This case involved a famous entertainer who made a claim for defamation against the National Enquirer for an article published in Florida and circulated nationally. At the time the article was published the plaintiff resided and worked in California. The court determined that ‘jurisdiction may be exercised over a foreign defendant who directs his or her defamatory message at the forum and the plaintiff suffers harm there’ This pre-internet case has become the foundation for the US Courts consideration of jurisdiction. Further consideration to the US approach to jurisdiction will be discussed below.

A matter of forum.
The case of Dow Jones raises two issues namely, publication of material on the internet and jurisdiction. In Dow Jones, the two are interconnected as the determination of the place of publication led to an assessment of the appropriate jurisdiction in which the case should be heard. The impact the Dow Jones Case has on online publications is great.
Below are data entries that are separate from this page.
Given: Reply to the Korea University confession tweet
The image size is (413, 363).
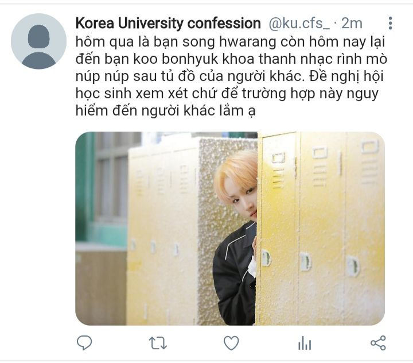Looking at the screenshot, I should [x=84, y=343].
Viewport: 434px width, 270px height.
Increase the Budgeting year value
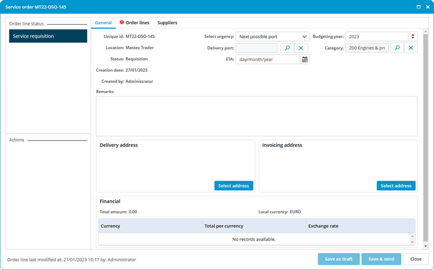[x=413, y=35]
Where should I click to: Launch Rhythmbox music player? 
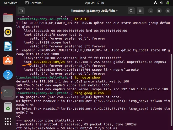click(x=8, y=32)
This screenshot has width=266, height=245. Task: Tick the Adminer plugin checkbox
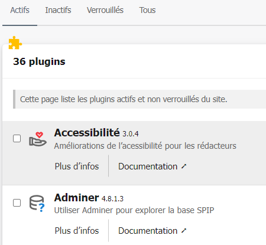(x=17, y=202)
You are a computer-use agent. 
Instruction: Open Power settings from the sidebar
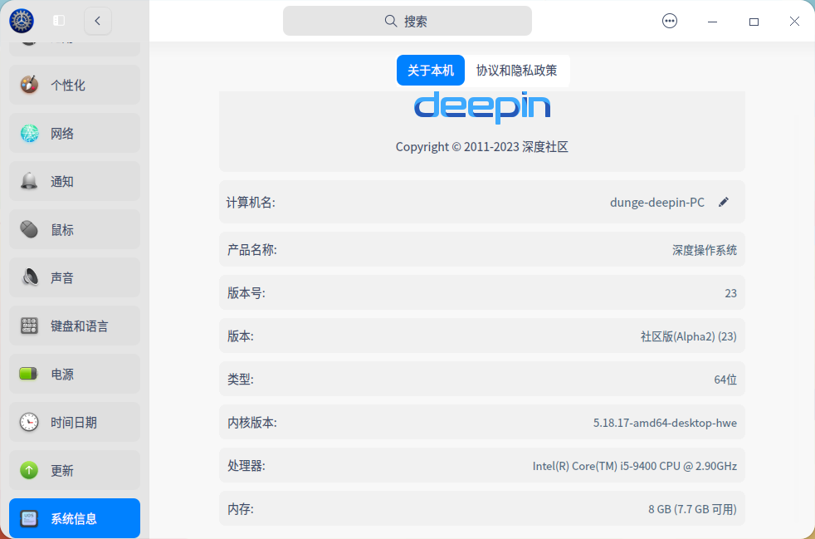(74, 374)
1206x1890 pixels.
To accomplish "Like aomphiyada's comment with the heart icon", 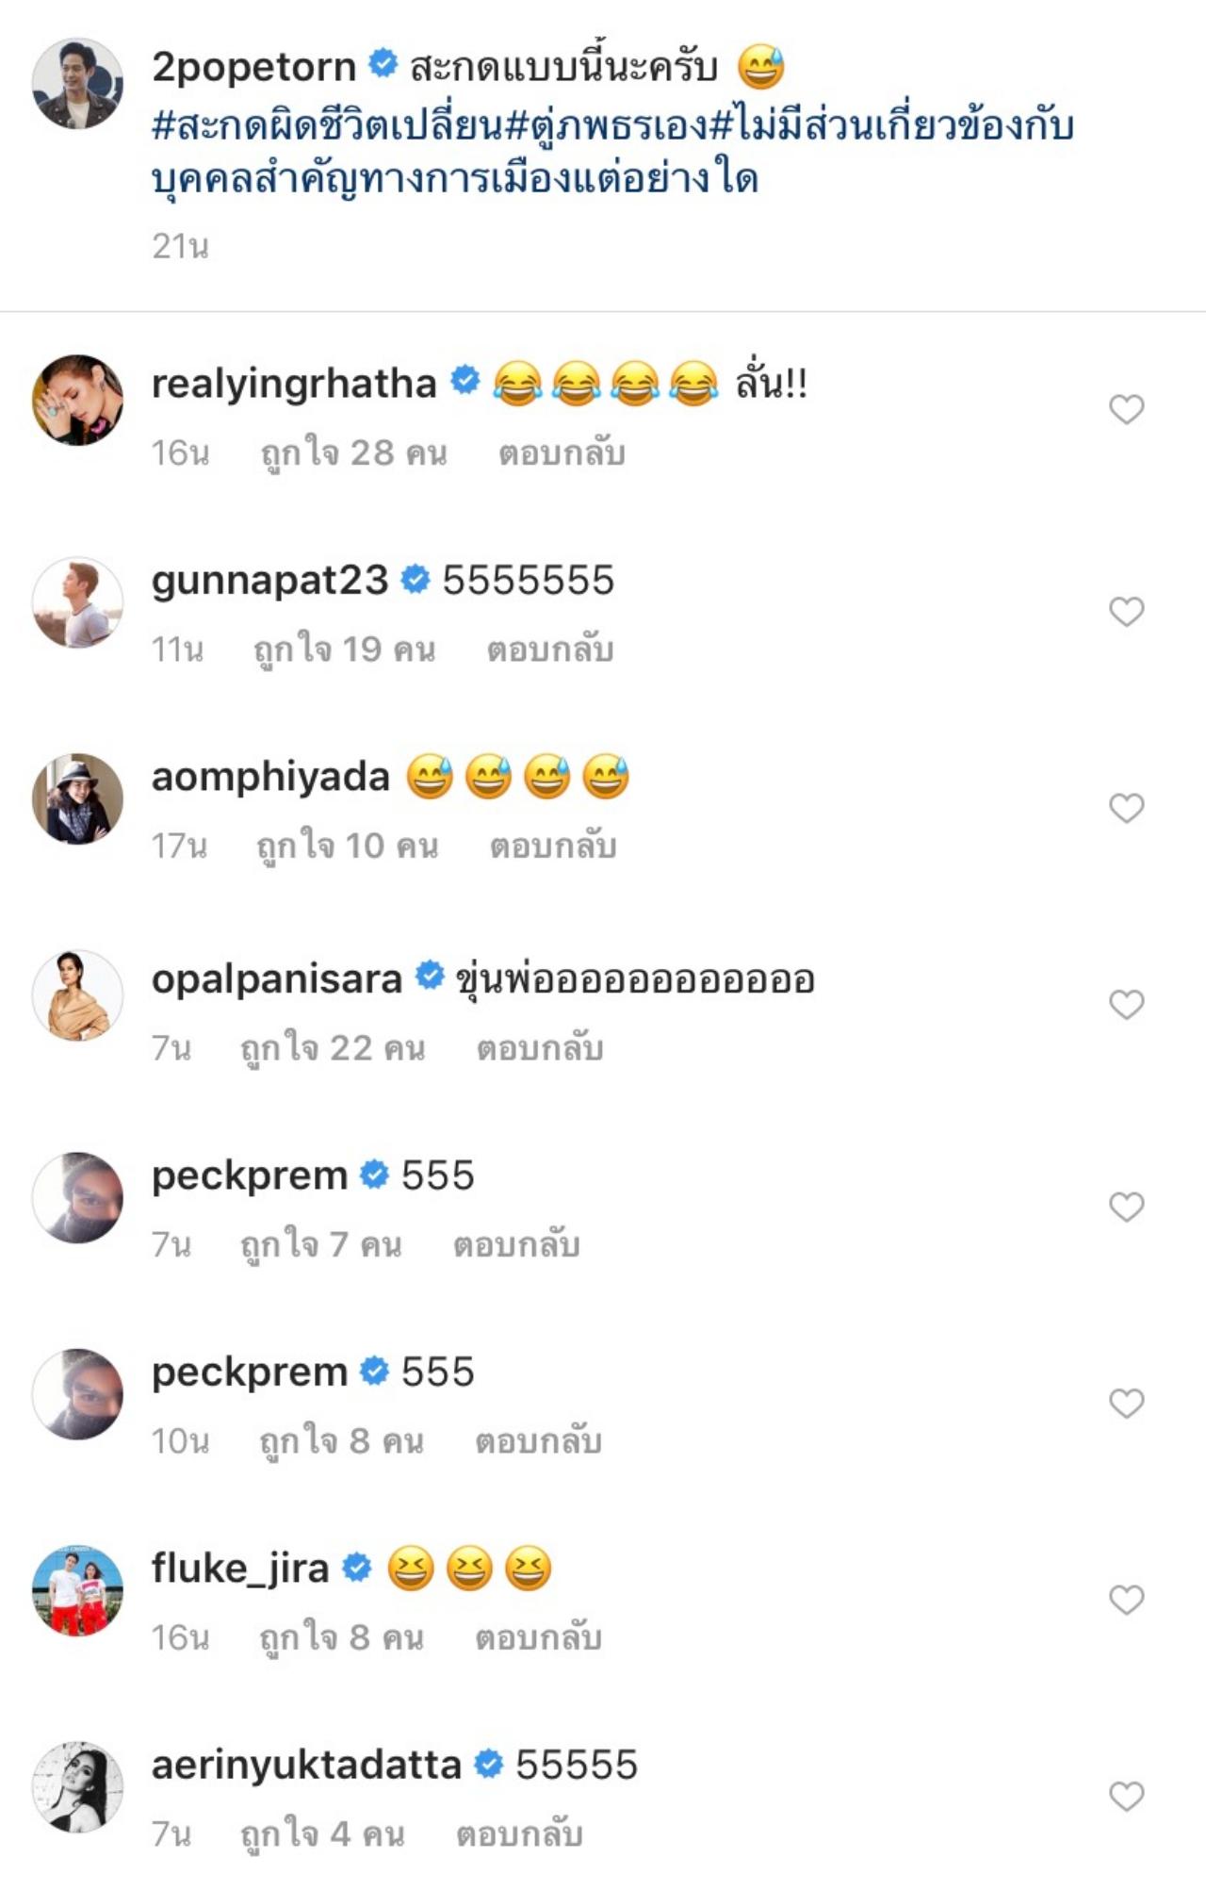I will 1126,808.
Whilst it is apparent that the point made by Dow Jones that in order for a publisher to have certainty, the ‘single publication’ rule should be adopted so that a commercial complaint can only be brought once in the jurisdiction that is the place of upload of a publication as ‘a defamatory statement is made available on a website, jurisdiction may lie in all the countries where access to that website can be obtained’. Iin considering the above, one must also take into account the alternate view in that the global growth of the internet should not be used as a shield for online publishers to avoid the basic principle that an individual has the right to maintain their reputation in their home jurisdiction. The fact that the internet is global does not and should not mean that publishers can hide behind this globalisation as a way of avoiding action for defamatory publications.
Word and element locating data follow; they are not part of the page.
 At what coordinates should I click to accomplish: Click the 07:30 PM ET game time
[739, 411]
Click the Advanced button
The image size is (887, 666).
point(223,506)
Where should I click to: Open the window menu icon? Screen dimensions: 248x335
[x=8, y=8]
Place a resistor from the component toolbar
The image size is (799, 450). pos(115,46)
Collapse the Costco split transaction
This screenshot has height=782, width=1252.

This will require particular consideration for countries such as the US, with its liberal application of free speech, in respect of defamation cases and whether they will enforce judgements of international jurisdictions. A claim of defamation is contrast in that it seeks to protect the reputation of individuals and organisations however this would appear to oppress the right to freedom of speech. As noted above freedom of speech is a fundamental right embodied in the US through its Constitution. As such, the US is less stringent on verbal defamation that most other jurisdictions. Whilst it is beneficial to have clear and concise rules in Australia about when and where a defamation case involving a publication is heard in Australia which damages an Australian reputation, where those publications are made outside of Australia, if a judgement cannot be enforced in jurisdictions such as the US, the Australian rules will do little to promote justice in the eyes of plaintiff Australians who suffer such international defamatory acts.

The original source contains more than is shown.